Brackets And Commas in Excel

I am regularly asked for help with Excel files where people don’t understand some of the formulas used.  In some cases the person is just not familiar with the formulas but there are often times when the person understands the individual formulas but can’t understand what they see onscreen because several formulas are used together.

If you pay attention to the brackets and commas in the Excel formula bar you can break down what you see and hopefully start to understand what you are looking at.

Over the coming weeks I will talk about some of the formulas I’m usually asked to explain or demonstrate.

In all these cases, brackets and commas are important to follow – this post is a brief introduction to brackets and commas in Excel.

 brackets and commas in excel

Brackets

Two uses of brackets in formula:

  1. To contain formulas – for example an “IF” statement.  The parts of the formula are contained between two brackets.  To demonstrate this we will look at an example formula =IF(A1>2,0,2).It is not important at this stage to understand the formula for now, the important thing to see is that all the parts (condition, value if true, value if false) of the IF statement are contained within the brackets.
  2. To separate formulas where one formula is made up of several – If you wanted to add 15 and 27 together and multiply the answer by 5 you would expect to get 210, but the formula =15+27*5 would actually give you the answer 150.  Why??  This is because the multiplication and division are given priority and then the 15 is added to the answer.  If you entered the formula as =(15+27)*5 you would get the answer you expected.  Here Excel treats the addition within the brackets as its own formula first and then uses that answer in the multiplication formula.

 

Commas

Some formulas are made up of several parts.  For example, the IF statement above is made up of 3 parts

  1. The condition – what is your IF statement checking
  2. What to do if the condition is true
  3. What to do if the condition is false

How do we know which part of our formula above relates to any of the parts just listed?  The answer is…. the commas tell you.

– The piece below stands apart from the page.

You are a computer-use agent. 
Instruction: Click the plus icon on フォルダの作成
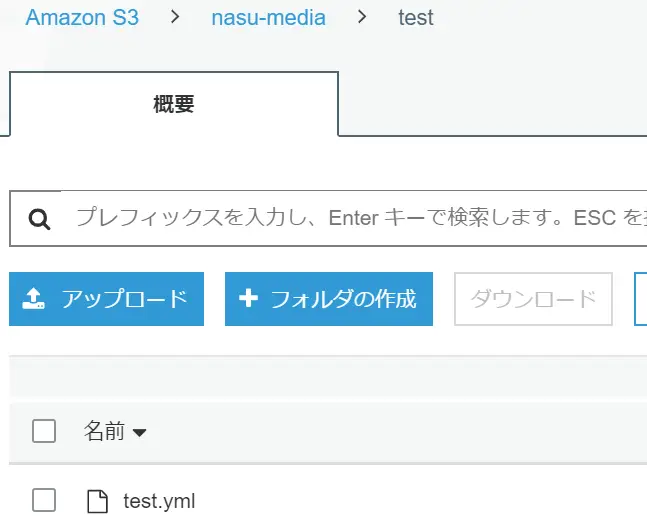click(x=248, y=298)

Each part (1,2 and 3) are separated by commas.  You must enter a comma to end one section and enter the next section.

Taking our sample formula again I have commented in red font each section – note the commas separating each section of the formula

=IF(A1>2 Our IF statement will check if the value in A1 is greater than 2 ,0 IF our condition is true then return the value 0,2IF our condition is false then return the value 2)

 

Keep these two important punctuations in mind for the upcoming posts about formulas and your life with Excel will be made so much easier!!